Der Band umfasst zwölf Kapitel, jedes von ihnen enthält zehn Gedichte. In den Kapiteln geht es um die Niederungen und Zumutungen des Alltags. Da tauchen fremde Leute auf, auch Bekannte, jedenfalls Lebewesen: Vampire, Lampentiere, Sammler. Die Kapitel tragen lyrische Namen wie: Sachen und Sammlung, Alltag und Zumutung, Krankheit und Krise und so weiter.

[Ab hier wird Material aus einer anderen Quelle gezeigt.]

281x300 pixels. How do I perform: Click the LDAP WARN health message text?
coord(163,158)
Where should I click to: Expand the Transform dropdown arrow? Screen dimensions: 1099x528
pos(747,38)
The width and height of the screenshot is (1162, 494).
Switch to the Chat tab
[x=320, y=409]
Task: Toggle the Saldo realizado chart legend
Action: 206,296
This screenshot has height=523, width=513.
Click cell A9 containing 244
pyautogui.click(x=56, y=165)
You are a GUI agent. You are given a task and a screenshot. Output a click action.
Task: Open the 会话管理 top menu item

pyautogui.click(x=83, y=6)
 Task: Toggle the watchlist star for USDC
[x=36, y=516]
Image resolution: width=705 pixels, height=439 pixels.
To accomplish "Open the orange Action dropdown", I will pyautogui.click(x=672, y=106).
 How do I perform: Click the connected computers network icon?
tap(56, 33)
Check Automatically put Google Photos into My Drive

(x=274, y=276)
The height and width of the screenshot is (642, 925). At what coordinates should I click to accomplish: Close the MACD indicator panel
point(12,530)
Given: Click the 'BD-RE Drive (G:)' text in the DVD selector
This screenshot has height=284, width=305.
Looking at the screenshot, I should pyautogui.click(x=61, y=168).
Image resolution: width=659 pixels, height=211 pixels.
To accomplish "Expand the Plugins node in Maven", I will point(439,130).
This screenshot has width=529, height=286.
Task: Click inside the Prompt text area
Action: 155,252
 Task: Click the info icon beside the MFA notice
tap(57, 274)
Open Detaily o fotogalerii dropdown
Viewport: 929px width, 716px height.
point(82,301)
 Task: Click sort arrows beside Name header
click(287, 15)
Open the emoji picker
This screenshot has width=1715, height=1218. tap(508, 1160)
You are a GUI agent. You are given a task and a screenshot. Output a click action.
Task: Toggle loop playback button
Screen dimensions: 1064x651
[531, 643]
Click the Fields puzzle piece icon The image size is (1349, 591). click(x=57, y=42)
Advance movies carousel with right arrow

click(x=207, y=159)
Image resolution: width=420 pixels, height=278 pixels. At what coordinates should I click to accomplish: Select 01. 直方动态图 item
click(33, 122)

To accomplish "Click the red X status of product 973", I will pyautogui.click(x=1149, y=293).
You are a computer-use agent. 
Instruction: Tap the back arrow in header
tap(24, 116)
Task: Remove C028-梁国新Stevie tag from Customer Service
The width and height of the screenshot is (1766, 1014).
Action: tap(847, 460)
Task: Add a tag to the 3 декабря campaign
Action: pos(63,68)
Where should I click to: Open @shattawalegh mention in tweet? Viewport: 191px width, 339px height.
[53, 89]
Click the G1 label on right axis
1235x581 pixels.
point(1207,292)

Anna Breitenbach, die auch als Poetry Slammerin arbeitet, ist geübt, ihre Gedichte lebhaft-mitreißend vorzutragen. Ihre Gedichte sind leidenschaftlich lyrisch, dabei aber kunstvoll einfach. Wie zufällig ergeben sich Binnen- und Endreime einfachster Prägung. Sie lassen den Alltag in einem anderen Licht erscheinen, öffnen den Blick auf eine etwas verrückte Sicht. Oft erscheinen die Gedichte, als seien sie leicht daherkommende Bonmots. Scheinen sie auch wie lyrische Appetithäppchen so enthalten sie oft veritable Sprengkörper. So drückt sie die Empfindungen des Feuerwehrmanns im Kapitel Ego und Eigenheit z. B. so aus:

Feuerabend

hört der Brandstifter
sich müde
sagen.

Anna Breitenbach versteht es, Leerstellen zu umreißen, im entscheidenden Moment wird etwas von ihr nicht benannt. Ihre Gedichte sind oft klassisch gebaut, kommen kurz und lang daher, oft lakonisch, häufig lustvoll komisch. Das kürzeste besteht nur aus sechs Worten:

Auf den
Bahnsteigen

immer diese
Zugluft!

Eine gute Wahl der Stadtbibliothek den Abend mit den Gedichten von Anna Breitenbach zu eröffnen. Ein leichtfüßiger Auftakt voller Sprachwitz und Hintersinn.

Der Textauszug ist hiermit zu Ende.